Take Action — Urge Congress to Declare ISIS Atrocities “Genocide”

It has been over two months since Faith McDonnell, Religious Liberty Program Director of the Institute on Religion and Democracy, wrote about the United States’s “woefully inadequate” response to the plight of Christians and other religious minorities in Syria, asking why so few Christian and Yazidi refugees had been accepted relative to their percentage of the population.

In that time, we have heard the encouraging news that one of the most well-known victims of religious persecution in the Middle East — pastor Saeed Abedini — was finally released from prison in Iran; we’ve also been profoundly saddened by satellite evidence showing a 1400-year-old Christian monastery in Iraq reduced to rubble.

Yesterday, the European Parliament passed a resolution declaring ISIS’s acts genocide, specifically mentioning Christians and Yazidis. That puts Europe’s government ahead of our own: as of yesterday, the Obama administration’s team of lawyers is apparently still deliberating over whether the word applies. “If they don’t think there is enough evidence of genocide against Christians and Yazidis, I’m not sure what they’re waiting for,” said Travis Weber of Family Research Council.

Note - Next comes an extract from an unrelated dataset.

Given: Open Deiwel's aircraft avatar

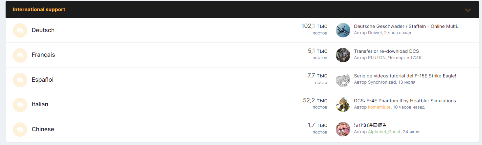Looking at the screenshot, I should (343, 30).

It is clear to everybody — to us, to the administration, to the reporter questioning the White House press secretary — that the distinction matters a lot. It is a very concrete way to offer a new lifeline to people who are fleeing unspeakable atrocities. What is more difficult to understand is why there is so much foot-dragging from a major world power that has so valued religious freedom, it wrote it into the Constitution over 200 years ago.

House Concurrent Resolution 75, our bipartisan equivalent of the European resolution, has not seen significant action since it was introduced in early September. Please use our Action Center to urge Congress to pass it. The United States should accept the nudge from its European counterparts. Christians and other persecuted minorities can’t wait — they need help now.